Abstract
We have studied how well the need for a medical intervention can be predicted by a telecare monitoring system. During a study period of about 18 months, 45 elderly individuals with congestive heart failure used a home health monitor to enter daily information pertaining to their symptoms and health status. A total of 8576 alerts were generated by the monitoring system, although in most cases, patient and service provider interaction was not required. When system alerts were considered to be serious, or if symptoms persisted, the patient was contacted. A total of 171 key medical events (6 deaths; 28 hospital admissions; 59 changes in medication; 54 cases of advice given; 24 instances where immediate medical attention was recommended) were recorded in the monitoring logs. A multivariate logistic regression model was developed to predict these medical interventions/events. The model correctly predicted key medical events in 75% of cases with a specificity of 74% and an overall cross-validated accuracy of 74% (95% CI, 68–80%). Key predictors included the number of system alerts, self-rated mobility, self-rated health and self-rated anxiety. This suggests that subjective measures are useful in addition to physiological ones for predicting health status. A multivariate decision support model has potential to supplement practitioners and current telecare systems in identifying heart failure patients in need of medical intervention.
Introduction
In the United States, 4.8 million people are affected by chronic heart failure (CHF). The associated health-care costs amount to $38.1 billion annually. 1 Regular monitoring is especially pertinent to the management of CHF where signs of diminishing health may be subtle and difficult to recognize. 1,2 Nevertheless, it has been suggested that many of these symptoms of worsening health (i.e. oedema, dyspnoea, weight gain) present 8 to 12 days before hospitalization. 3 Telecare systems may be a cost-effective and patient-acceptable way of identifying the problems. 3,4
Despite growing interest and investment in this area, there remain numerous questions as to how to achieve the greatest increase in clinical and cost effectiveness. 5 For instance, questions remain about the best predictors for a particular cardiovascular population. 6 We have therefore studied how well the need for a medical intervention can be predicted by a telecare monitoring system based on self-rated health-related quality of life (HQOL), physical symptoms, lifestyle and physiological measurements in individuals with CHF.
Methods
A review of Barnsley Hospital records identified potential participants for the study. All participants had echocardiographic evidence of heart failure and conventional symptoms. The exclusion criteria were: (1) ejection fraction >40%; (2) unstable angina; (3) age less than 60 years; (4) debilitating dementia or psychiatric disorder; (5) inability to comprehend words presented on an electronic screen; (6) planned coronary revascularization procedures; (7) on a waiting list for heart transplantation; (8) participation in another, conflicting heart failure research study within the past 6 months; (9) lack of an operational home telephone line and a nearby electrical socket; and (10) not living in the mainstream housing sector (e.g. residential or nursing care).
Data collection
Participants were provided with a health monitor (Doc@Home, Docobo Inc, Sheffield, UK) through which they entered daily information pertaining to their symptoms and health status through a set of questions developed by the research and clinical team. Daily measurements of blood pressure and pulse rate were recorded using a wireless monitor (UA-767 Plus BT, A&D Medical). Daily weight was also measured (HCV800, Hanson). Twice weekly, patients also completed a health-related quality of life measure (EQ-5D) 7 directly on the health monitoring unit, giving data on self-rated health (visual analogue scale), mobility, self-care, usual activities, pain/discomfort and anxiety/depression. The data were transmitted at night through telephone lines and screened for abnormalities. If the data fell outside user-specific limits, clinicians were notified. This therefore provided two additional sets of data: (a) a daily record of system alerts generated by the home monitoring system in accordance with the variables listed in Table 1, and (b) a qualitative log of clinical interventions and medical events recorded by the monitoring health-care staff. The study was approved by the appropriate ethics committee.
Default criteria used by the monitoring system to generate system alerts.

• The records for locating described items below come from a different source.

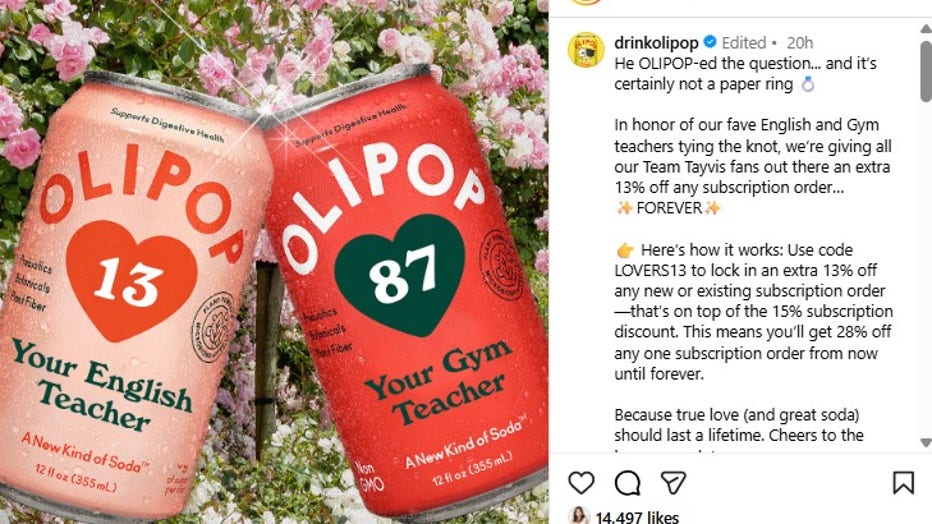Image resolution: width=932 pixels, height=524 pixels.
Task: Open the drinkolipop profile avatar
Action: (x=586, y=50)
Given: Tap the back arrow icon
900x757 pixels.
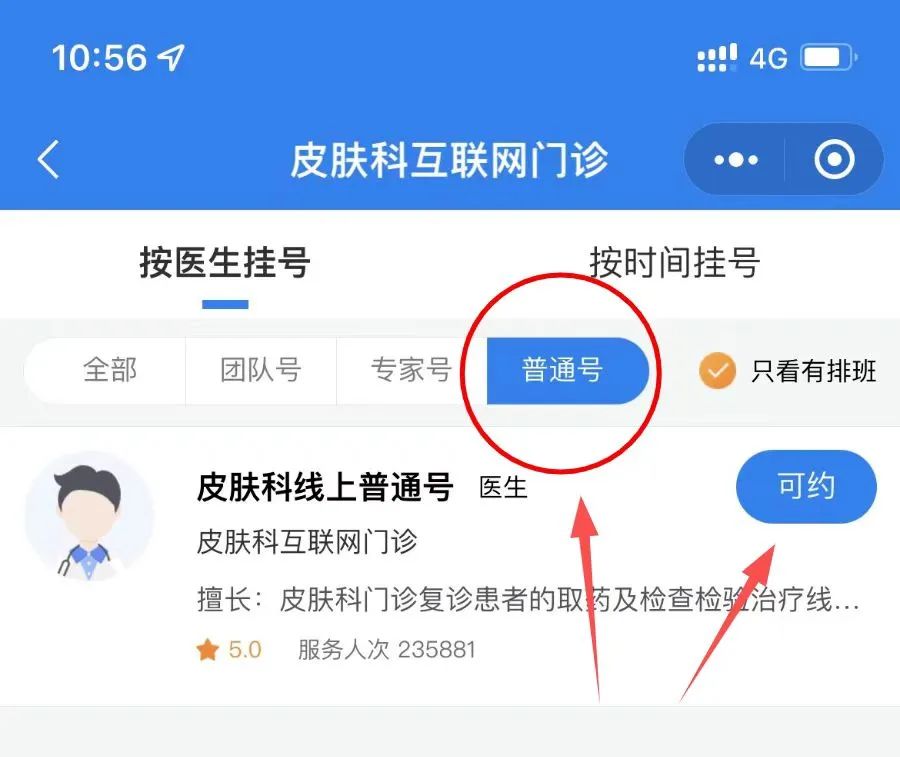Looking at the screenshot, I should tap(48, 160).
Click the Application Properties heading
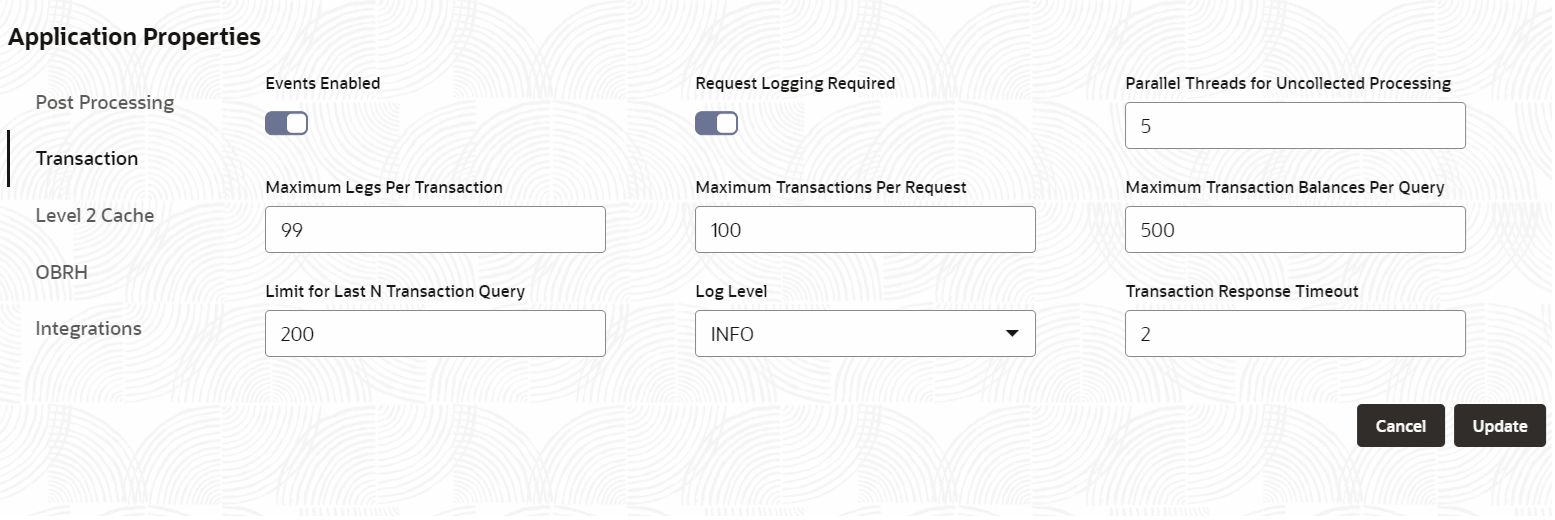Viewport: 1555px width, 520px height. (134, 37)
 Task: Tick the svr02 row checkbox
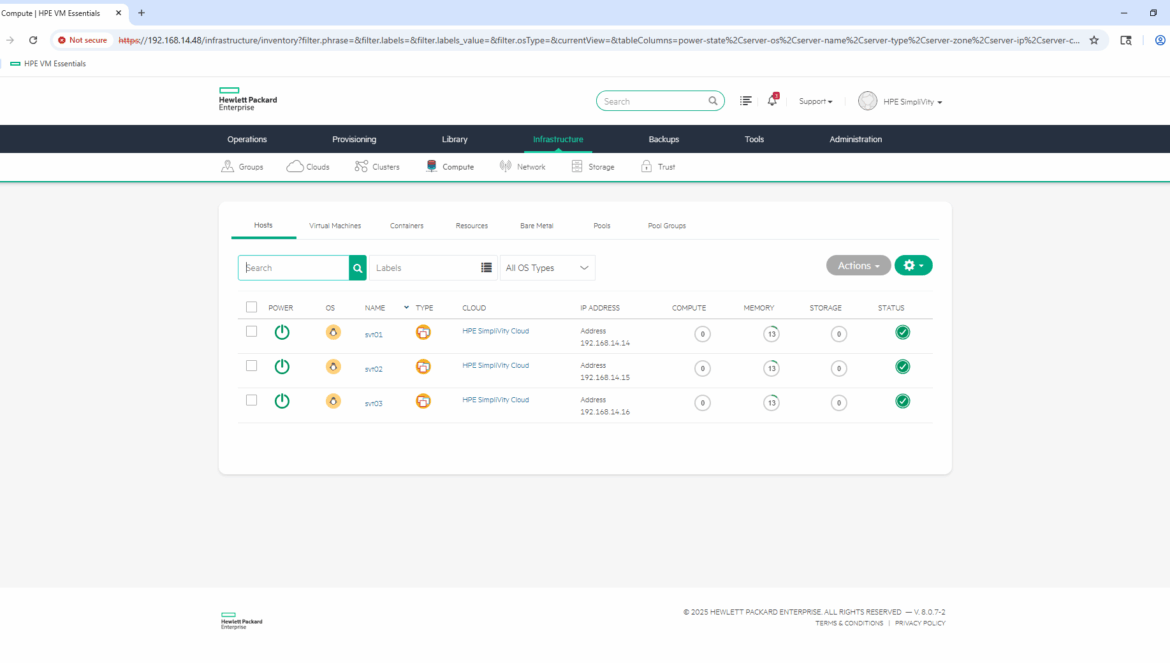(252, 366)
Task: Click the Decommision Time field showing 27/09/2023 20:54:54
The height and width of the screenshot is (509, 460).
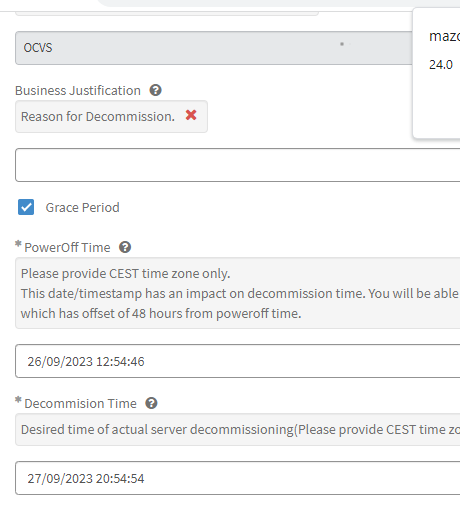Action: pos(238,478)
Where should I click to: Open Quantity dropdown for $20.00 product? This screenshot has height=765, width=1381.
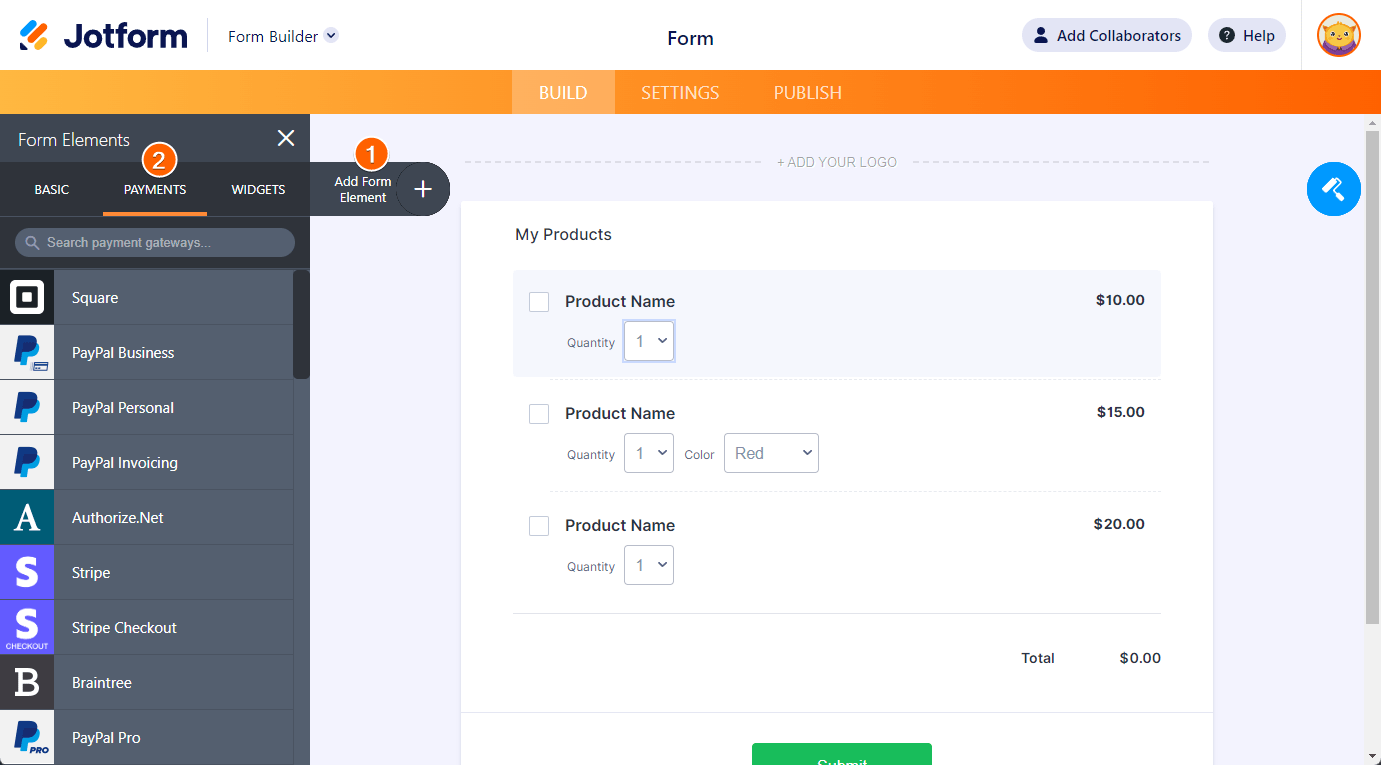point(649,565)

Specific limits could be set for each individual, as appropriate
Data analysis
The data analysis was conducted using standard statistical software (SPSS 14.0). Logistic Regression (LR)
8–12
was used to predict the occurrence of key medical events/interventions as extracted from the health-care practitioner logs. For each week of the study, the average/median values of predictor variables were calculated, the number of system alerts was enumerated, and the presence of a key medical event or intervention was noted from the logs of monitoring health-care practitioners. The rationale for this approach was two-fold:
Data were collected with varying frequency (either weekly, twice a week or daily); A time lag was evident between user-inputted data, generated system alerts and nurse responses.
Stepwise, forward selection based on the log likelihood ratio was used to avoid over-fitting the model.
8
The importance of all potential interactions was evaluated via the likelihood ratio test. The model's goodness of fit was assessed based on changes in deviance (i.e. >4 indicating a poor fit).
12
Models were evaluated using K-fold cross validation with K = 10. Due to the large number of non-events (i.e. a meaningful health-care intervention was not required) in comparison to key events (i.e. a meaningful health-care intervention was required), over-sampling 13,14 was used to obtain a balanced data set. The approximate proportion of key events to non-events was maintained in each test set. The sensitivity (i.e. the proportion of key events that were correctly classified), specificity (i.e. the proportion of non-events that were correctly classified) and overall prediction accuracy were used to evaluate the performance of the model.
Results
Of the 45 participants, six individuals died during the course of the study and eight returned their equipment. The average duration of data collection was 18 months (SD = 5). The patient characteristics are summarised in Table 2.
Patient characteristics (n = 45)
Predicting the need for medical intervention
A total of 8576 alerts were generated by the monitoring system. In most cases, the response to system alerts did not require patient and service provider interaction. When system alerts were considered of greater severity, or if symptoms persisted, the patient was contacted. A total of 171 key medical events (6 deaths; 28 hospital admissions; 59 changes in medication; 54 cases of advice given; 24 instances where immediate medical attention was recommended) were recorded in the monitoring logs. There were 154 weeks during which one or more key medical events occurred and 2779 weeks during which no key medical events were observed for the participants. Generation of a system alert and subsequent response by a health-care practitioner was not considered a key medical event unless a specific action was actually required and taken (i.e. false alarms were not counted as key medical events). In order to obtain an approximately balanced dataset, key medical events were over-sampled by a rate of 18 times. The average number of medical events experienced per patient per year was 3.5 (with a median of 2 and an interquartile range of 1–4). The average number of non-key alerts generated per patient per year was 49 (with a median of 49 and an interquartile range of 47–51). The average percentage of total alerts that were identified as key medical events was 6.4% (with a median of 4 and an interquartile range of 1.4–8).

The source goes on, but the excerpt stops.